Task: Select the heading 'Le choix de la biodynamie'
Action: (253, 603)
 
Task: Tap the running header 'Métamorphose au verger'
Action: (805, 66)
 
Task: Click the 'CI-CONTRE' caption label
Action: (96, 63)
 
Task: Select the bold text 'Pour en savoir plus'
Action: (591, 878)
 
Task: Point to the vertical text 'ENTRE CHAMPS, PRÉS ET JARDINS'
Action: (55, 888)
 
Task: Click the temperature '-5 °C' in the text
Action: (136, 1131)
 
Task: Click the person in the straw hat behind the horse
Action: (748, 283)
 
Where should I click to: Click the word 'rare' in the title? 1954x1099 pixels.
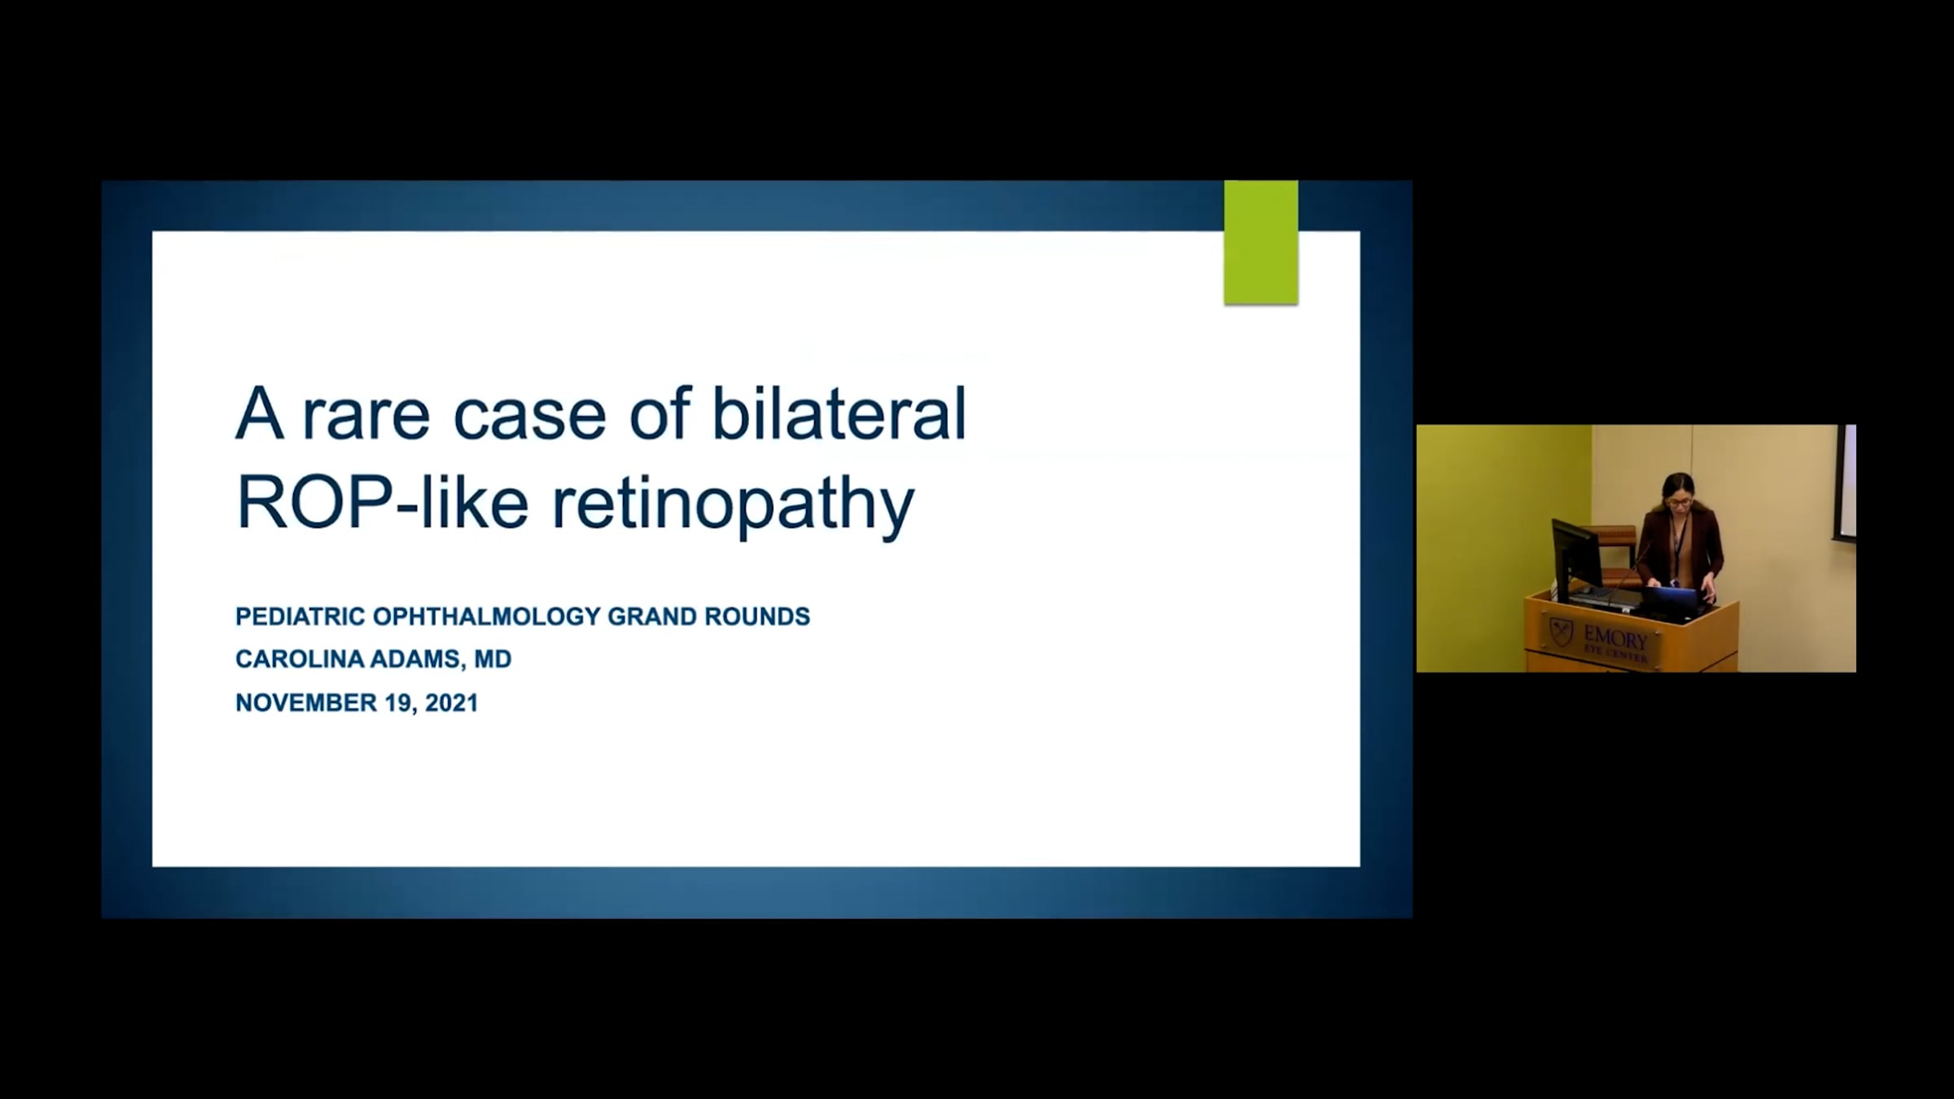(x=366, y=415)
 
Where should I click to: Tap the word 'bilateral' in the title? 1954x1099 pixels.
(x=839, y=412)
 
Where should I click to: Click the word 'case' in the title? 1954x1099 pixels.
(x=529, y=415)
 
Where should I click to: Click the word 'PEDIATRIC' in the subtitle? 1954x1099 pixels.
(x=300, y=616)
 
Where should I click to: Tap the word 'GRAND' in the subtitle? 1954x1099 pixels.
(x=651, y=616)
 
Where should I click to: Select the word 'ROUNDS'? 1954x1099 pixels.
(x=757, y=616)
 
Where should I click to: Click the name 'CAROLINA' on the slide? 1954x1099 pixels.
(x=300, y=659)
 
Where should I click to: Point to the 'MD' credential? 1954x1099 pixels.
(x=493, y=659)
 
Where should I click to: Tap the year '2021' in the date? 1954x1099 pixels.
(x=451, y=703)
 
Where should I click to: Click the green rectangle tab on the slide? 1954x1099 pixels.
(x=1261, y=243)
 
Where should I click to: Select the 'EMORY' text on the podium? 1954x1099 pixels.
(x=1615, y=637)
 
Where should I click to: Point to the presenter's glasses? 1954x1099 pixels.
(x=1679, y=502)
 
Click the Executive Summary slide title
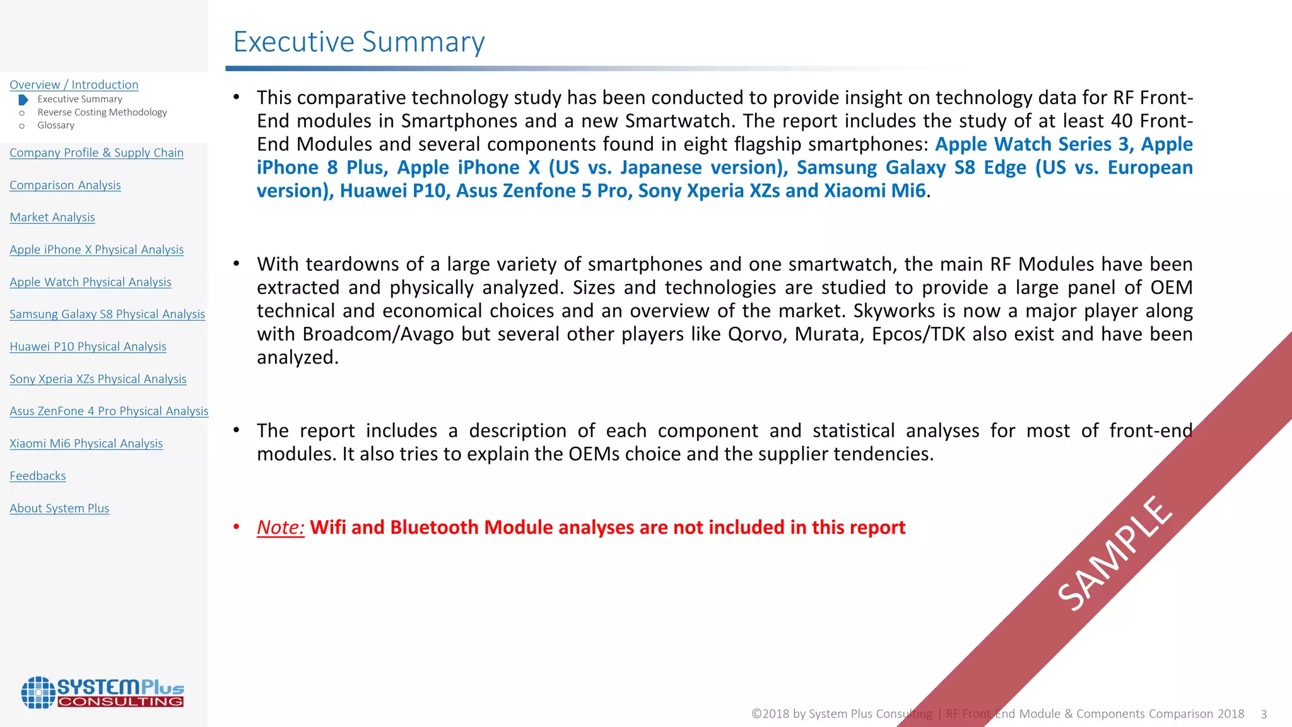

____________________

TASK DIRECTIONS
Reproduce every line above word for word, but leave out the pictures.

ANSWER FOR THIS EXERCISE
Task: Select the heading 'Le choix de la biodynamie'
Action: (253, 603)
 
Task: Tap the running header 'Métamorphose au verger'
Action: (805, 66)
 
Task: Click the 'CI-CONTRE' caption label
Action: (96, 63)
 
Task: Select the bold text 'Pour en savoir plus'
Action: (591, 878)
 
Task: Point to the vertical text 'ENTRE CHAMPS, PRÉS ET JARDINS'
Action: (55, 888)
 
Task: Click the temperature '-5 °C' in the text
Action: (136, 1131)
 
Task: Click the person in the straw hat behind the horse
Action: (748, 283)
 
Where should I click to: Click the word 'rare' in the title? 1954x1099 pixels.
(x=366, y=415)
 
Where should I click to: Tap the word 'bilateral' in the title? 1954x1099 pixels.
(x=839, y=412)
 
Where should I click to: Click the word 'case' in the title? 1954x1099 pixels.
(x=529, y=415)
 
Where should I click to: Click the word 'PEDIATRIC' in the subtitle? 1954x1099 pixels.
(x=300, y=616)
 
Where should I click to: Tap the word 'GRAND' in the subtitle? 1954x1099 pixels.
(x=651, y=616)
 
Where should I click to: Select the word 'ROUNDS'? 1954x1099 pixels.
(x=757, y=616)
 
Where should I click to: Click the name 'CAROLINA' on the slide? 1954x1099 pixels.
(x=300, y=659)
 
Where should I click to: Point to the 'MD' credential? 1954x1099 pixels.
(x=493, y=659)
 
Where should I click to: Tap the year '2021' in the date? 1954x1099 pixels.
(x=451, y=703)
 
Where should I click to: Click the green rectangle tab on the slide? 1954x1099 pixels.
(x=1261, y=243)
 
Where should I click to: Select the 'EMORY' text on the podium? 1954x1099 pixels.
(x=1615, y=637)
 
Where should I click to: Point to the presenter's glasses? 1954x1099 pixels.
(x=1679, y=502)
 
Click the Executive Summary slide title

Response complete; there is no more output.